Entropy in Reinforcement Learning

In many RL learning algorithms, such as the policy-gradient and actor-critic families, the actions are defined as a probability distribution, condition on the state of the environment: p(a | s). When an agent takes a discrete action, picking one of many possible actions, a categorical distribution is used. In the case of a continuous control agent, a gaussian distribution with a mean and standard deviation may be used. With these kinds of policies, the randomness of the actions an agent takes can be quantified by the entropy of that probability distribution.

Categorical (left), and Gaussian (Right) distributions. Orange shows low-entropy distributions, while blue shows high-entropy distributions.

Entropy is a term with a long history. It was originally used in physics to denote the lack of order within a system. From there it was integrated into the core of information theory, as a measure of information present within a communication. In the case of RL, the information theoretic definition gets repurposed. Because RL is all about learned behaviors, entropy here relates directly to the unpredictability of the actions which an agent takes in a given policy. The greater the entropy, the more random the actions an agent takes.

Equation for entropy of a discrete probability distribution (p).

In RL, the goal is typically formaized as optimizing the long-term sum of discounted rewards. This means learning to take specific sequences of actions which can accomplish this goal at the exclusions of other possible action sequences. Such a learning process will naturally lead to the entropy of the action selection policy decreasing. This is only reasonable, since if we expect purposeful and coordinated behavior, then that behavior will naturally be less random than the original policy.

Encouraging Entropy

Those familiar with the RL literature however will know that this is not the entire story. In addition to encouraging a policy to converge toward a set of probabilities over actions which lead to a high long-term reward, it is also typical to add what is sometimes called an “entropy bonus” to the loss function. This bonus encourages the agent to take actions more unpredictably, rather than less so.

Update equation for A3C. Entropy bonus is H(π) term.

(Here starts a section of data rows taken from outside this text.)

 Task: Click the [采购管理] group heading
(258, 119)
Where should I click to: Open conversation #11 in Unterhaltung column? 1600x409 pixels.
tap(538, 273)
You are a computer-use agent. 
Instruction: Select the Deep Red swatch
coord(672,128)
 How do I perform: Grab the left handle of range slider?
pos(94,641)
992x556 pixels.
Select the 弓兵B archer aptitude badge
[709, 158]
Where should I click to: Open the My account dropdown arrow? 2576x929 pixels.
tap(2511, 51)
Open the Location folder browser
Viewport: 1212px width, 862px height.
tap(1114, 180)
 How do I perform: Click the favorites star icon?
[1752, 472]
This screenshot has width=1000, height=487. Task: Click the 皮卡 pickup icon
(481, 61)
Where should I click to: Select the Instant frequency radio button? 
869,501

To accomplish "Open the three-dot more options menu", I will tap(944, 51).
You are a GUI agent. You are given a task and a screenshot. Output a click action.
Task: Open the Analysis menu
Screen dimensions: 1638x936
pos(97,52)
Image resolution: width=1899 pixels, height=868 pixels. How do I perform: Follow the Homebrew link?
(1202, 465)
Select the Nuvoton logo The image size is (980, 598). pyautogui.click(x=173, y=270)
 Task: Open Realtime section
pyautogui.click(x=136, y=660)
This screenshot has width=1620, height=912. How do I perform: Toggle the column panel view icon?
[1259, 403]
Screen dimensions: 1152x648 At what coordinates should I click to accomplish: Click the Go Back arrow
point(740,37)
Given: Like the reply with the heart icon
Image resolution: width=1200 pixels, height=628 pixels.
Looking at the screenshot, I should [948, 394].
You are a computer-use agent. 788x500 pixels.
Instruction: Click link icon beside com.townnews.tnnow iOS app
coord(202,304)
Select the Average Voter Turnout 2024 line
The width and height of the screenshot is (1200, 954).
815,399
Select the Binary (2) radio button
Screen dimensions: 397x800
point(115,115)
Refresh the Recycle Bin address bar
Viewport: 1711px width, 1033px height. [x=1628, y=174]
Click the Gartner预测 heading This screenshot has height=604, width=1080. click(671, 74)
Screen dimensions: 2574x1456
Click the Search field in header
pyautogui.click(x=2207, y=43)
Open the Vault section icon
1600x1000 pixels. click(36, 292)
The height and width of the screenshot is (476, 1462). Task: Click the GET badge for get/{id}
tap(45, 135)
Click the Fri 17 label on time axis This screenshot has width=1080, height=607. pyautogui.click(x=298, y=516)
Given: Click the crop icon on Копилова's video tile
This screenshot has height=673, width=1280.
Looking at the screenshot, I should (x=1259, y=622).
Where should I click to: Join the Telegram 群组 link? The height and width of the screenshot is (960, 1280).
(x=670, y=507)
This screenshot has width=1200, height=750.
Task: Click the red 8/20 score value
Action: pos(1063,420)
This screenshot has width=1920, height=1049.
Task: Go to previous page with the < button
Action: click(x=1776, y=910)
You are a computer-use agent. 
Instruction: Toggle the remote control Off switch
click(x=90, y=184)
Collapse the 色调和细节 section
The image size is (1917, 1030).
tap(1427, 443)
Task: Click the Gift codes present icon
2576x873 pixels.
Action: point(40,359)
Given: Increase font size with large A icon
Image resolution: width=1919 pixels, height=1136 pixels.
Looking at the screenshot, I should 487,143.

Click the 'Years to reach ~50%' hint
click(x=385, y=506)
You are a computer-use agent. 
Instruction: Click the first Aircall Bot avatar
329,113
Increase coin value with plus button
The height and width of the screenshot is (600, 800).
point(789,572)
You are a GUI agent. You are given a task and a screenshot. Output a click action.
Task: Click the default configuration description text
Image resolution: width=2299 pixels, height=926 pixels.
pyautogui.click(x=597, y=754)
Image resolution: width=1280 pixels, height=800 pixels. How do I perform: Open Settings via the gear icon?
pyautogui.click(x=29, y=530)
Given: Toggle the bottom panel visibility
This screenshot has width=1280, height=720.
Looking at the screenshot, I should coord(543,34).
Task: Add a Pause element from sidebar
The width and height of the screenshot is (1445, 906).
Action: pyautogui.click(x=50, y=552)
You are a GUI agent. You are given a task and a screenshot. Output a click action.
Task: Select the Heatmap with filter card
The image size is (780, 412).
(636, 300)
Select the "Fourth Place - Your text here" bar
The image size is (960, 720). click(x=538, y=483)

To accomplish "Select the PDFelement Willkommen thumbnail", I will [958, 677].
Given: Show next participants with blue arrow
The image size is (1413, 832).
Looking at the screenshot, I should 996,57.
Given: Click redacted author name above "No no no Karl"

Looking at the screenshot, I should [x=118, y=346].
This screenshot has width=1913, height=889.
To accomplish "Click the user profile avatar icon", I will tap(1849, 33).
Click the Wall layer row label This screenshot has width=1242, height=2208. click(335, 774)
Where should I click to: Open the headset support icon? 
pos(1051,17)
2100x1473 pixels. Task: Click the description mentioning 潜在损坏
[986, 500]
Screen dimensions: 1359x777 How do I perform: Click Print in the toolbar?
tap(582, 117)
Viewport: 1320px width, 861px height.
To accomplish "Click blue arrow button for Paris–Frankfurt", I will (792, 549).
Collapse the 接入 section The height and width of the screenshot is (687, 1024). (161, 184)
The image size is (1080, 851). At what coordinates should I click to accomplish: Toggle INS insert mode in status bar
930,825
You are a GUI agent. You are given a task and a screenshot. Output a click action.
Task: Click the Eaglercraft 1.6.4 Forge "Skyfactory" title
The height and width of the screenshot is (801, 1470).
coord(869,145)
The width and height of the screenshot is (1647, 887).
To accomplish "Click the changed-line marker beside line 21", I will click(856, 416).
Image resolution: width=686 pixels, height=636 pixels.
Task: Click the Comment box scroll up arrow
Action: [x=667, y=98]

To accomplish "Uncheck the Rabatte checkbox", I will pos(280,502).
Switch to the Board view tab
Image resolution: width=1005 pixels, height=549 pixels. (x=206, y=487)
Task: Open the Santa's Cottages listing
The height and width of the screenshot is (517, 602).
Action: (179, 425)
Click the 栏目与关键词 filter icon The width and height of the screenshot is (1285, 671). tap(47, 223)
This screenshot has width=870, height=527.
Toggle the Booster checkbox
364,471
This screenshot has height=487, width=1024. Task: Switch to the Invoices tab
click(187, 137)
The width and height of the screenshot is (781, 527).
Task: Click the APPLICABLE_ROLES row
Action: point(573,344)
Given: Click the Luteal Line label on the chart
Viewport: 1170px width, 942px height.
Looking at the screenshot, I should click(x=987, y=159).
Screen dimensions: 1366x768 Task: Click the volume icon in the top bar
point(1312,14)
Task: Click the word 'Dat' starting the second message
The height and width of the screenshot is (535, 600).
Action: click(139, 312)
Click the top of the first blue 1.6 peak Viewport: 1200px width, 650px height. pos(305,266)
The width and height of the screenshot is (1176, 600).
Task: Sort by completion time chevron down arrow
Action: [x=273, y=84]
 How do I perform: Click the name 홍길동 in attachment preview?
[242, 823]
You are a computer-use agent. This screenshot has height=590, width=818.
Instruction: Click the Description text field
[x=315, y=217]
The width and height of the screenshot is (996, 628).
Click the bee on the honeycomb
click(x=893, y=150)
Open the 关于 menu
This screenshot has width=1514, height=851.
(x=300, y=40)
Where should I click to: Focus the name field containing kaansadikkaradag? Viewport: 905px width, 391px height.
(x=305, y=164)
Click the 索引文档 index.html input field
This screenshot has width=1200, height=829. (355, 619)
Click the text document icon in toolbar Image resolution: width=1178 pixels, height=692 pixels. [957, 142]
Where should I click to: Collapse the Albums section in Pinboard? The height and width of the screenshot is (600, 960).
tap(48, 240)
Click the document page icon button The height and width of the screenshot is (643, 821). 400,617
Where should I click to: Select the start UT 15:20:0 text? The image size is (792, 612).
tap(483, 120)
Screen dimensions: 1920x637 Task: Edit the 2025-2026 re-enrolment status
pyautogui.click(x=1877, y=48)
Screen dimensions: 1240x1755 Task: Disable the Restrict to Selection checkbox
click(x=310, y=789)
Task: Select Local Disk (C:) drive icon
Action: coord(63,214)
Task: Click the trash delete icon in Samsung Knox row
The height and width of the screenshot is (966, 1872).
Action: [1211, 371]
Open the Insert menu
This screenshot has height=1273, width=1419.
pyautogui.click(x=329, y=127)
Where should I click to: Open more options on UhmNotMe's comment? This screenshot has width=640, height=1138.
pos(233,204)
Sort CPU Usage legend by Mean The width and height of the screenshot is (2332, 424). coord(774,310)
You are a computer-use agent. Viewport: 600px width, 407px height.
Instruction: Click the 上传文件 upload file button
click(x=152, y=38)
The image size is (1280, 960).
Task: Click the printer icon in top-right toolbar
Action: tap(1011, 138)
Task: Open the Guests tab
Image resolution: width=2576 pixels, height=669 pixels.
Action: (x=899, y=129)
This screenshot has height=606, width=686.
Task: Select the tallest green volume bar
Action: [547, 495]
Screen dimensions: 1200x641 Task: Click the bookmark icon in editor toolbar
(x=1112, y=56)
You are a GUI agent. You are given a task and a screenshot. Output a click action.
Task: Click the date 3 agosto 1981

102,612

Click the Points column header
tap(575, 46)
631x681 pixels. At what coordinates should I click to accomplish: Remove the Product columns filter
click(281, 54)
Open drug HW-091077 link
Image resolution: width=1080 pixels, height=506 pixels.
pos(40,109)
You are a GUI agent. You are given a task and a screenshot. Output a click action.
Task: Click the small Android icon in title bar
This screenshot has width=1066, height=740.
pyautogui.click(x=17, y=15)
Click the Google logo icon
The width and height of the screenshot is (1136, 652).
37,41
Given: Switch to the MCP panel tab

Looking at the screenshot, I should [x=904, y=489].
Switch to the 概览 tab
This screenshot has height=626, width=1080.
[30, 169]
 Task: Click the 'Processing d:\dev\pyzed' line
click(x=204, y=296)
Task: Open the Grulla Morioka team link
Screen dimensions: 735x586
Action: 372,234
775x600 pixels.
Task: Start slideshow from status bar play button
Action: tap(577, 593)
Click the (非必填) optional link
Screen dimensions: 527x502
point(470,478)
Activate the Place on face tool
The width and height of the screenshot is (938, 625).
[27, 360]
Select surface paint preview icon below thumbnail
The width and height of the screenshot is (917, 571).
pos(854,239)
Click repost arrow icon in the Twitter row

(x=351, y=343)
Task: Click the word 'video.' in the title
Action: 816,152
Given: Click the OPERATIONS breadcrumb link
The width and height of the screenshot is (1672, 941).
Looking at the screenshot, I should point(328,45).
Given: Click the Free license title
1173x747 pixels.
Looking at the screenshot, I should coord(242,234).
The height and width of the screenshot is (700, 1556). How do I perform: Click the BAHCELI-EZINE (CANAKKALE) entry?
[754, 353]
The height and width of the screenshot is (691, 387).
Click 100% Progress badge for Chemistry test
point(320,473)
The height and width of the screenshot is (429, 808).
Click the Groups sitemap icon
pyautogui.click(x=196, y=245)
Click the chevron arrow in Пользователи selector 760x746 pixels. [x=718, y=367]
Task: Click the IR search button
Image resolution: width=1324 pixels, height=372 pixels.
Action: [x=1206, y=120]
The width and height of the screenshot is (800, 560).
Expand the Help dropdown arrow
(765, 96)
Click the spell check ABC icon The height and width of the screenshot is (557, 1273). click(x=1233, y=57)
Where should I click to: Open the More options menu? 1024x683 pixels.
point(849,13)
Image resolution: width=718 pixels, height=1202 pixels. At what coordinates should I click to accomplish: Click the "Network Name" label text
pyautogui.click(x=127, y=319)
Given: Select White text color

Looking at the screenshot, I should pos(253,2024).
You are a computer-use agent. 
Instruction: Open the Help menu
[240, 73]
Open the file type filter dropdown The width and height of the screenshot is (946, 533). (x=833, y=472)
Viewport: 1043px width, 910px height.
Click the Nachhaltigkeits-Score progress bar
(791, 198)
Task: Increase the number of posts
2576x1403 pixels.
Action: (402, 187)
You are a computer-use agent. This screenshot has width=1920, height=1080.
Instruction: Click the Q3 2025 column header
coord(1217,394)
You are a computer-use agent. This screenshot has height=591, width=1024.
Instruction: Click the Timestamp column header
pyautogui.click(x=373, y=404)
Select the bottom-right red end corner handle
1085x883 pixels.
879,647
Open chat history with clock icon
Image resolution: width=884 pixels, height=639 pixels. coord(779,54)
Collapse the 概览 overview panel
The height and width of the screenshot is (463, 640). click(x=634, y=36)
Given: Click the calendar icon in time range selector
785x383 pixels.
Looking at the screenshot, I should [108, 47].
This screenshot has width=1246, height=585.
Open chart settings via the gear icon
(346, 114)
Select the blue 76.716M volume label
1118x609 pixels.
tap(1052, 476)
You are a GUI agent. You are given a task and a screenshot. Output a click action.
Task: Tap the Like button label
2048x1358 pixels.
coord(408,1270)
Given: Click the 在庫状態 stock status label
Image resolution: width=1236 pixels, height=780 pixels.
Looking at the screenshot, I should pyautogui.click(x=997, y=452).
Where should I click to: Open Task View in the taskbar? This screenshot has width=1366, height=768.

Entropy bonuses are used because without them an agent can too quickly converge on a policy that is locally optimal, but not necessarily globally optimal. Anyone who has worked on RL problems empirically can attest to how often an agent may get stuck learning a policy that only runs into walls, or only turns in a single direction, or any number of clearly suboptimal, but low-entropy behaviors. In the case where the globally optimal behavior is difficult to learn due to sparse rewards or other factors, an agent can be forgiven for settling on something simpler, but less optimal. The entropy bonus is used to attempt to counteract this tendency by adding an entropy increasing term to the loss function, and it works well in most cases. Indeed, many of the current state of the art on-policy Deep RL methods such as A3C, PPO, and others take this approach.

Maximizing for Long-term Entropy

While entropy bonuses are widely used, they actually connect to a much more fundamental concept in the theory of learning behavior. The entropy bonus described so far is what is referred to as a one-step bonus. This is because it applies to only the current state of the agent in an environment, and doesn’t take account of future states the agent may find itself in. It can be thought of as a “greedy” optimization of entropy. We can draw a parallel to how RL agents learn from rewards. Rather than optimizing for the reward at every timestep, agents are trained to optimize for the long-term sum of future rewards. We can apply this same principle to the entropy of the agent’s policy, and optimize for the long-term sum of entropy.

There is actually theoretical work from a number of researchers, to suggest that not only providing an entropy bonus at each time step, but optimizing for this long-term objective is an even better approach. What this means is that it is optimal for an agent to learn not only to get as much future reward as possible, but also to put itself in positions where its future entropy will be the largest.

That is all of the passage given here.